I am solving a recurrence using repeated substitution method and I am almost done but it seems to me that I need some additional work to finish correctly. I am including an image of my work because typing would be very time-consuming. I will appreciate your feedback.
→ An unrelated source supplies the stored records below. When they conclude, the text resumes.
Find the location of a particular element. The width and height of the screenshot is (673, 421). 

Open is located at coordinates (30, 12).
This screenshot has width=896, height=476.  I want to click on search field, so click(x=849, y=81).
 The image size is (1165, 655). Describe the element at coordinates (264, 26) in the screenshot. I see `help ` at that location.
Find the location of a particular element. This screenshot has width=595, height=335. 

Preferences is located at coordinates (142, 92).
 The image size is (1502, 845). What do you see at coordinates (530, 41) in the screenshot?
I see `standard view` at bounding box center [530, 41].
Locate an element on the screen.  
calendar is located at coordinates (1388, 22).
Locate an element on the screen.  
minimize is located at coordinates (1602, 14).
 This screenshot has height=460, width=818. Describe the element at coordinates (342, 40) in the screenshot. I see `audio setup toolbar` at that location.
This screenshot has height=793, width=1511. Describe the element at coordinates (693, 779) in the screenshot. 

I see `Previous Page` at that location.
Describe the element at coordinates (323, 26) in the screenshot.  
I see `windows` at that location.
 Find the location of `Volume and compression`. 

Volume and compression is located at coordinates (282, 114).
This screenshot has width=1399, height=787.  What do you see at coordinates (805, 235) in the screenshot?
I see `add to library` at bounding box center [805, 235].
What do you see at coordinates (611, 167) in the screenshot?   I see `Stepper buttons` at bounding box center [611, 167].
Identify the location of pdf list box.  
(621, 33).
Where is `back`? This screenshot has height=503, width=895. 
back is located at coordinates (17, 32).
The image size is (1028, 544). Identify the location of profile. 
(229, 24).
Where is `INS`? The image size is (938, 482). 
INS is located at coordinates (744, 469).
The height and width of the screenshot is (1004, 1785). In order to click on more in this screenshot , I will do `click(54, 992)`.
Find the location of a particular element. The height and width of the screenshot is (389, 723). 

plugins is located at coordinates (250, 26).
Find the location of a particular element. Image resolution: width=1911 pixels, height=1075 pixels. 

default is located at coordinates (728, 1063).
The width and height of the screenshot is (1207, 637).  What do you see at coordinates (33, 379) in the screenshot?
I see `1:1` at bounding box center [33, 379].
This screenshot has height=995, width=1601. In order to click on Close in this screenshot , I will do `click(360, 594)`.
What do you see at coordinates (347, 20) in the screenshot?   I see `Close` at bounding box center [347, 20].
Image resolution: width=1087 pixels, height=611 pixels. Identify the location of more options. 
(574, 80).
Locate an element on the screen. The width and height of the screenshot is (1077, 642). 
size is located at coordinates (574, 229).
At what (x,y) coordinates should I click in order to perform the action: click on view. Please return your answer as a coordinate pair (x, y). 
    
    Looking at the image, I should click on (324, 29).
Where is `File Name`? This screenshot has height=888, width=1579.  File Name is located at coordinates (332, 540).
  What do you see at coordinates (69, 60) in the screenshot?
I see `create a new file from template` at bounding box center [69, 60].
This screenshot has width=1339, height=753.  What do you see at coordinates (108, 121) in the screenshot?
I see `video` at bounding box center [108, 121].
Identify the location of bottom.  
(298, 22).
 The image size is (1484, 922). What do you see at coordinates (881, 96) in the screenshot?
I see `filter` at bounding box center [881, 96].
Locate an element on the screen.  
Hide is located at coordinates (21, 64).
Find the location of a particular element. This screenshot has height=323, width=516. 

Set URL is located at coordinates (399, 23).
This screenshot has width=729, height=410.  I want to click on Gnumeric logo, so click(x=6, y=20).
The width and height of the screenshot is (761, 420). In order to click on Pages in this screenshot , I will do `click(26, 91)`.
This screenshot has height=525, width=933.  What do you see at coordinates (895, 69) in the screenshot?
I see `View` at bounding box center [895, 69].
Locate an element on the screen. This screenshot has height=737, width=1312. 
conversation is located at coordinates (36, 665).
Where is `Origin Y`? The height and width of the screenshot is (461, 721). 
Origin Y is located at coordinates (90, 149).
I can see that the problem says that $n = 2^k$ so $k = log_{2}n$ so I can replace every $k$ by $log_{2}n$
Question:
$T(n) = 4T(\frac{n} {2})+n ,\hspace{0.5cm} if \hspace{0.5cm}n \geq 2 $
$\hspace{1.0cm} = 1 ,\hspace{2.2cm} if \hspace{0.5cm}n = 1 $
Solution by substitution method:
Generalized form:
$T(n) = 4^kT(\frac{n} {2^k})+n\sum_{n=1}^{k-1}2^i$
Until here you are good, but after this we can further simplify as below:
$\sum_{n=1}^{k-1}2^i$ is a finite geometric progression(GP), thus we use the formula:
$S_n=\frac{a_1(1-r^n)} {1-r} \hspace{0.5cm} when \hspace{0.5cm} r\neq1$
$S_n$ = sum of GP with n terms
$a_1$ = the first term
r = common ratio
n = number of terms
$T(n) = 4^kT(\frac{n} {2^k})+n(2^{k-1}-1)$
put $\frac{n} {2^k}= 1$ ie., $k=\log_2 n$
$T(n) = 1 ,\hspace{2.2cm} if \hspace{0.5cm}n = 1 $
$T(n) = 4^{\log_2 n}T(1)+n(\frac{n} {2}-1)$
$T(n) = n^{\log_2 4}+n(\frac{n} {2}-1)$
$T(n) = n^2+\frac{n^2} {2}-n$
Thus, $T(n)=O(n^2)$
This is the guess & proof method as explained over at our reference question. You have a guess, now prove it correct! The canonical choice would be an inductive proof.
Can you provide some guidance?
– JORGE Oct 19 '16 at 14:53